# Matki shower screen magnetic seal closure



## RogerS (22 Feb 2014)

SWMBO chose this shower screen which I've just got round to fitting. 







It relies on a magnetic seal contained in two plastic strips that orient the magnetic seal at 45 degrees giving a small amount of overlap and keeping the door closed.

Only it doesn't. Simply not enough strength in the magnetic strip.

Other than use a bungee to keep the bloody door shut when showering has anyone got any bright ideas. I am tempted to go and get the sledgehammer.

I've had it with bathrooms. If it could go wrong, it did go wrong.


----------



## AndyT (22 Feb 2014)

You can buy a strip of self adhesive magnet strip, 12mm wide. I bought some to hold plastic secondary glazing in place. Could you add one or two extra strips of this alongside what you have? (I don't really understand the configuration of your screen closure, so this may make no sense.)


----------



## chippy1970 (22 Feb 2014)

I've fitted loads of matki screens and I've always thought they were very good. Has it been fitted dead level ? that may cause it not to shut properly 

Sent from my Hudl HT7S3 using Tapatalk


----------



## RogerS (22 Feb 2014)

Yup, it's all square and level. I've attached a couple of photos.















A supplementary question. The panel is a very sloppy fit in the Threshold. Wondering if I am missing some bits. Their instructions show a bolt yet there is no hole in the Inline Panel for it.


----------



## chippy1970 (22 Feb 2014)

Looks like a different model to the ones I've fitted

Sent from my Hudl HT7S3 using Tapatalk


----------



## RogerS (22 Feb 2014)

chippy1970":of2oq5hh said:


> Looks like a different model to the ones I've fitted
> 
> Sent from my Hudl HT7S3 using Tapatalk



That's a pity but thanks all the same.

Andy...as you can see, there isn't the room for your suggestion. 

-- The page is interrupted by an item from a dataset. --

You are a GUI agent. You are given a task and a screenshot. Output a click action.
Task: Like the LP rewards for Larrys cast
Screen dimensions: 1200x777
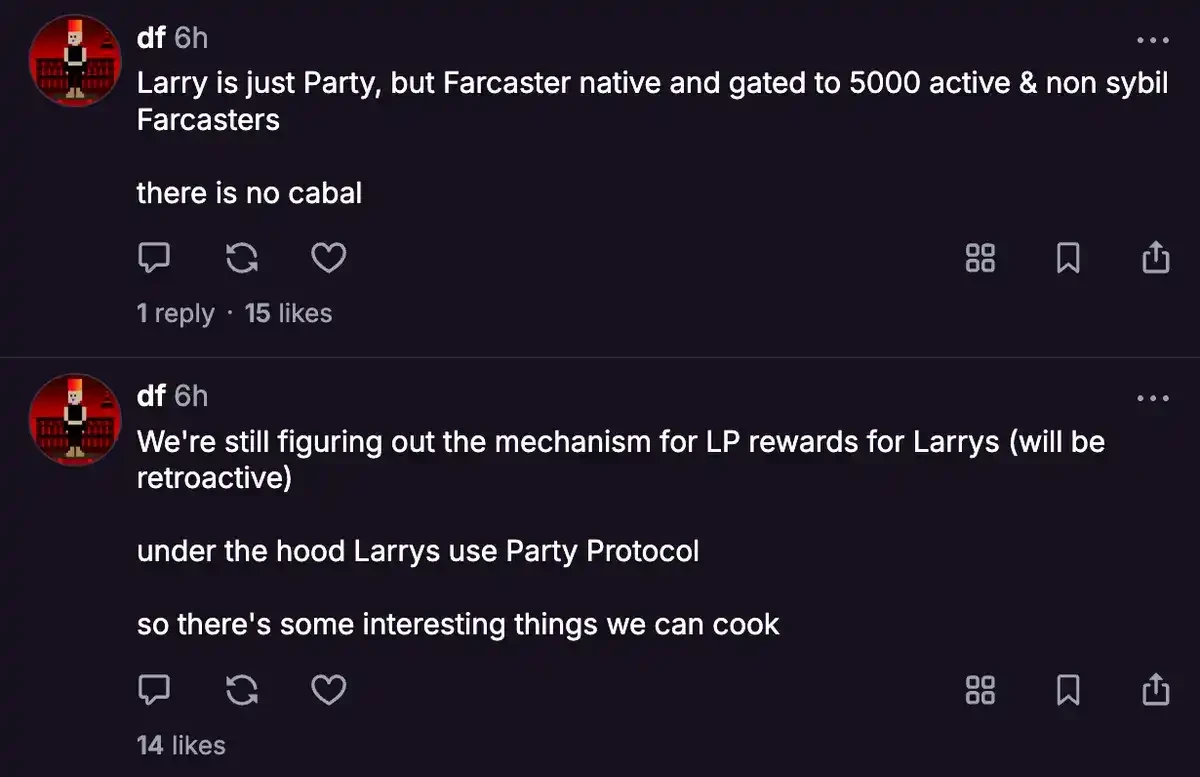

I hate doing up bathrooms :evil:


----------



## ColeyS1 (22 Feb 2014)

Do the doors close to create an L shape - kinda like a door on the front and one on the side ?

Sent from my GT-I9300 using Tapatalk


----------



## RogerS (22 Feb 2014)

ColeyS1":3i8n6hs3 said:


> Do the doors close to create an L shape - kinda like a door on the front and one on the side ?
> 
> Sent from my GT-I9300 using Tapatalk




No...there is no overlap of the doors. They are co-planar.


----------



## ColeyS1 (22 Feb 2014)

Is there any way to slide the magnets out or is it all sealed ? How thicks the glass ? Looks like a nice screen so longs you don't turn the water on :roll:
Edit - is it like this 




Sent from my GT-I9300 using Tapatalk


----------



## RogerS (22 Feb 2014)

ColeyS1":20bevp7c said:


> Is there any way to slide the magnets out or is it all sealed ? How thicks the glass ? Looks like a nice screen so longs you don't turn the water on :roll:
> Edit - is it like this
> 
> 
> ...




Spot on. Magnets sealed inside.


----------



## ColeyS1 (22 Feb 2014)

They sell the exact same seal on ebay - might be worth asking how strong the magnets are. 'Shower door seal magnets' what if you done away with the magnets altogether and just had seals with a pokey out bit (kind of forming a rebate) like the bottom right one in the picture. 






Coley 

Sent from my GT-I9300 using Tapatalk


----------



## Water-Mark (22 Feb 2014)

The magnets only work if they have good contact, ie more than 80% along it's length.
Some times you have to slide them off the glass a little to get a good fit.
It's worth checking the other seals too, especially the one on the rear of the door as this can sometimes create a little excess pressure stopping the door seals working.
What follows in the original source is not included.